Dataset entries:

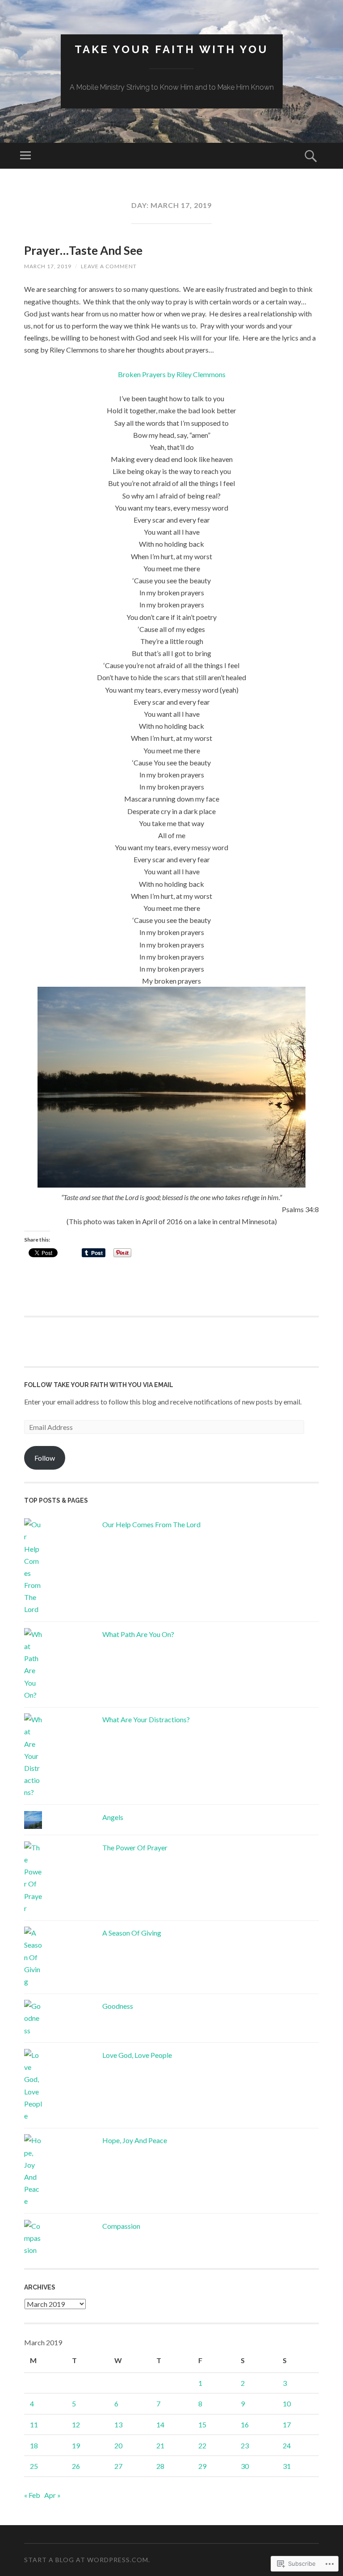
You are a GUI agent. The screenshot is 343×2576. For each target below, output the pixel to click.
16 (245, 2424)
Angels (112, 1817)
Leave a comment (109, 266)
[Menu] (25, 156)
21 (160, 2445)
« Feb (32, 2495)
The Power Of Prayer (134, 1847)
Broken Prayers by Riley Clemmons (172, 374)
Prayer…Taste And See (83, 250)
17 (287, 2424)
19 (76, 2445)
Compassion (121, 2226)
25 (34, 2466)
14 (160, 2424)
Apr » (52, 2495)
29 (202, 2466)
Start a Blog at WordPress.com (86, 2560)
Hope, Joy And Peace (134, 2140)
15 (202, 2424)
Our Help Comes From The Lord (151, 1524)
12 (76, 2424)
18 (34, 2445)
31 (287, 2466)
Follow (44, 1458)
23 (245, 2445)
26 (76, 2466)
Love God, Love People (137, 2055)
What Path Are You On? (138, 1634)
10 (287, 2403)
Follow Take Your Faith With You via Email (98, 1384)
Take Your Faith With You (171, 49)
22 (202, 2445)
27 (118, 2466)
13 (118, 2424)
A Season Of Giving (131, 1932)
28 (160, 2466)
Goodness (117, 2006)
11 (34, 2424)
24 (287, 2445)
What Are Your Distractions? (146, 1719)
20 (118, 2445)
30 (245, 2466)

Exercise requirements:
Output each record above word for word, leaving out images.

Your response:
You are a GUI agent. The screenshot is 343×2576. For each target below, output the pixel to click.
16 (245, 2424)
Angels (112, 1817)
Leave a comment (109, 266)
[Menu] (25, 156)
21 (160, 2445)
« Feb (32, 2495)
The Power Of Prayer (134, 1847)
Broken Prayers by Riley Clemmons (172, 374)
Prayer…Taste And See (83, 250)
17 (287, 2424)
19 (76, 2445)
Compassion (121, 2226)
25 (34, 2466)
14 (160, 2424)
Apr » (52, 2495)
29 (202, 2466)
Start a Blog at WordPress.com (86, 2560)
Hope, Joy And Peace (134, 2140)
15 (202, 2424)
Our Help Comes From The Lord (151, 1524)
12 (76, 2424)
18 (34, 2445)
31 (287, 2466)
Follow (44, 1458)
23 (245, 2445)
26 (76, 2466)
Love God, Love People (137, 2055)
What Path Are You On? (138, 1634)
10 (287, 2403)
Follow Take Your Faith With You via Email (98, 1384)
Take Your Faith With You (171, 49)
22 (202, 2445)
27 (118, 2466)
13 (118, 2424)
A Season Of Giving (131, 1932)
28 (160, 2466)
Goodness (117, 2006)
11 (34, 2424)
24 (287, 2445)
What Are Your Distractions? (146, 1719)
20 (118, 2445)
30 (245, 2466)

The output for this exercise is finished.